Il 2017 sarà un anno da non dimenticare per la mozzarella di bufala Dop, che ha raggiunto il record dell’export crescendo del 100%. Dal 2006 al 2016 si è passati dal 15,6% al 32,1% e nello stesso periodo  la produzione di bufala campana è aumentata del 31%. In particolare nei primi otto mesi del 2017 si  è registrato un incremento del 7,5% di produzione rispetto al 2016. I nuovi dati sulla bufala campana, elaborati dal Consorzio di Tutela, arrivano all’indomani dell’analisi sull’export di Coldiretti, che assegna proprio alla mozzarella Dop una delle migliori performance, in particolare in Francia.

Il 2017 è dunque l’anno in cui si è consumato parecchio formaggio italiano soprattutto all’estero: si è passati infatti dalle 5.280 tonnellate esportate nel 2006 alle 14.190 del 2016, il che vuol dire +168,7%. In ordine di esportazioni, la Francia è il primo paese, seguita da Germania, Regno Unito, Giappone, Polonia, Repubblica Ceca e Ungheria.

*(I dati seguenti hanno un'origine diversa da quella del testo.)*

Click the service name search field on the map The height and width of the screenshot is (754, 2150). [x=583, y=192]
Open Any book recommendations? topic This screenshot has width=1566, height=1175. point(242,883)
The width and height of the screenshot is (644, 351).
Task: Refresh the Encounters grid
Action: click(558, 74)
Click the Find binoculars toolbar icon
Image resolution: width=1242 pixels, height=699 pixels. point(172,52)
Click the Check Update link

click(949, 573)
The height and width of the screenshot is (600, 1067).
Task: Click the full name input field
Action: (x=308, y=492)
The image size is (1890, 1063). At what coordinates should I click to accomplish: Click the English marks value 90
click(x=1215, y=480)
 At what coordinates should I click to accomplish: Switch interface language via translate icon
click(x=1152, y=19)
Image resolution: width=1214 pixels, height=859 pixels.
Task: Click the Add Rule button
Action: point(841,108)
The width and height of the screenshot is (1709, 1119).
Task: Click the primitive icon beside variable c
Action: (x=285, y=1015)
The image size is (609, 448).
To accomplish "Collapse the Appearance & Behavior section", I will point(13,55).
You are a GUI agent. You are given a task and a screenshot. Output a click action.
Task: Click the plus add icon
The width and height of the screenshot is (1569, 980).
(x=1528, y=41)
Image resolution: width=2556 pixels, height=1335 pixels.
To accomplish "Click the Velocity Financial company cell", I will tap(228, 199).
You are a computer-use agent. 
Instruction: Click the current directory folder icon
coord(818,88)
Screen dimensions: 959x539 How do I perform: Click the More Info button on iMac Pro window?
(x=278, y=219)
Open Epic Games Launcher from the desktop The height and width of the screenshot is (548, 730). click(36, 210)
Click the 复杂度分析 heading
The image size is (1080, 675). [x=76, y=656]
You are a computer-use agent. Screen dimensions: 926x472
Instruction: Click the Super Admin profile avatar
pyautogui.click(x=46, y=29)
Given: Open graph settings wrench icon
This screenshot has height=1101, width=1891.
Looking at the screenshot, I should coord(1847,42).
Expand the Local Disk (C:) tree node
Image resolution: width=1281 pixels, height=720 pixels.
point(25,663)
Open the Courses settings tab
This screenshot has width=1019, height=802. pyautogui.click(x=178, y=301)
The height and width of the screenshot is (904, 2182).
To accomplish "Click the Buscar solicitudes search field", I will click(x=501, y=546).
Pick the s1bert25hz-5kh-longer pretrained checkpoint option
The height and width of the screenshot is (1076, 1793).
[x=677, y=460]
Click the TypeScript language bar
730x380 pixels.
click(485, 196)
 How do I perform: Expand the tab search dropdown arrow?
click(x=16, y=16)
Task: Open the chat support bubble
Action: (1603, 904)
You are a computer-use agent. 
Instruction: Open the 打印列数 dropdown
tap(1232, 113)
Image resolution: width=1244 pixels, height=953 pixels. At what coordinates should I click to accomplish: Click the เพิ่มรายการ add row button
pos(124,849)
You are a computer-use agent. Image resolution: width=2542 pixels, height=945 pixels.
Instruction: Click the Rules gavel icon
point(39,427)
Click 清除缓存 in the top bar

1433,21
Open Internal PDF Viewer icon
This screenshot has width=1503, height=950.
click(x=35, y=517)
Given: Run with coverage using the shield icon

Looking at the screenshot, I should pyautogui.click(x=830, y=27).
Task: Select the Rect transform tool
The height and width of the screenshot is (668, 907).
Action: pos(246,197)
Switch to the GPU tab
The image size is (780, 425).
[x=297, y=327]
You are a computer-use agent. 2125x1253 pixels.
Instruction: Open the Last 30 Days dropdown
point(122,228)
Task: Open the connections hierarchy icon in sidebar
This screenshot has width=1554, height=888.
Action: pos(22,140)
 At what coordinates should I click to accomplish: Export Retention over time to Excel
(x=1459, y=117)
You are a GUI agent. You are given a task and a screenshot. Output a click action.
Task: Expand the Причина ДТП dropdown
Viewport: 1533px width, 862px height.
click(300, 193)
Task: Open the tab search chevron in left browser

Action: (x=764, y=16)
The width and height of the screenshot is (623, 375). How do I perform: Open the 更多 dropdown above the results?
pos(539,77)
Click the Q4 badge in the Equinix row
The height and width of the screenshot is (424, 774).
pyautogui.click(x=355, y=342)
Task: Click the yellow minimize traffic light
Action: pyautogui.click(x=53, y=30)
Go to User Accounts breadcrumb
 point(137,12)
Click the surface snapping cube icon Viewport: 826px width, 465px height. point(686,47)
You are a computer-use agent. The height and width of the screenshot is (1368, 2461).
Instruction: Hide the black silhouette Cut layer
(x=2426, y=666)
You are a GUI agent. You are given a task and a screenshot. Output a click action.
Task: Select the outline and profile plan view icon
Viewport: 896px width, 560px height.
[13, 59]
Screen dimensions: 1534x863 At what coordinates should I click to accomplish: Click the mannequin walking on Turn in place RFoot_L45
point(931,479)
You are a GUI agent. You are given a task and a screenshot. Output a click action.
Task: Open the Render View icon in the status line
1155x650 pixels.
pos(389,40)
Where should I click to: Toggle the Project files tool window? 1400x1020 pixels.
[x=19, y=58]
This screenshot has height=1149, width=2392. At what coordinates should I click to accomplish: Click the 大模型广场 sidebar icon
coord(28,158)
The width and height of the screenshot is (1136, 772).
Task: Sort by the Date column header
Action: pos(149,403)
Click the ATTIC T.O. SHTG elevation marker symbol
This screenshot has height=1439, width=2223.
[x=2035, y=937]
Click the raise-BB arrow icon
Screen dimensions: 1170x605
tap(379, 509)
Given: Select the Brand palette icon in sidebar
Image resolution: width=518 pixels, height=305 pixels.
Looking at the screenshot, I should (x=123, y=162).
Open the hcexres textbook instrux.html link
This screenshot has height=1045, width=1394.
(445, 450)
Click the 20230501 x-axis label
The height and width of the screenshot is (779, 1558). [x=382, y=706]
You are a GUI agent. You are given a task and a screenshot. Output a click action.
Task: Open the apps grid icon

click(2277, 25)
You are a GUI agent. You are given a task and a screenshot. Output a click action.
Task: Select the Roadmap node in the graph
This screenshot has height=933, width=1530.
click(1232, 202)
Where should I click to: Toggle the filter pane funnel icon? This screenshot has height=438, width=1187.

Anche i paesi oltreoceano richiedono sempre più mozzarella di bufala dop, ma la richiesta non può essere ancora soddisfatta del tutto.

Un anno da record per la Mozzarella di Bufala Dop: le parole del presidente Raimondo

“I numeri testimoniano che nel mondo c’è tanta voglia di mozzarella di bufala campana Dop e noi ne siamo orgogliosi” commenta il presidente del Consorzio di Tutela, Domenico Raimondo. “Sono cifre che indicano un potenziale altissimo e ci spingono a impegnarci ancora di più per competere sui mercati globali. Dobbiamo vincere la sfida della logistica, che oggi assorbe valori economici che potrebbero invece essere a vantaggio dell’intera filiera. Lo possiamo con le nuove tecnologie, grazie alle quali puntiamo a cambiare le modalita’ di trasporto e di conservazione del prodotto, per dare valore aggiunto alla filiera”.

Il prossimo 20 novembre il Consorzio di Tutela mozzarella di bufala campana volerà in Sudafrica e sarà a Cape Town per partecipare al workshop su “Protezione e promozione dei prodotti a Indicazione geografica”. L’obiettivo dell’iniziativa è far comprendere l’importanza di acquistare prodotti europei a marchio Dop e Igp rispetto a quelli generici.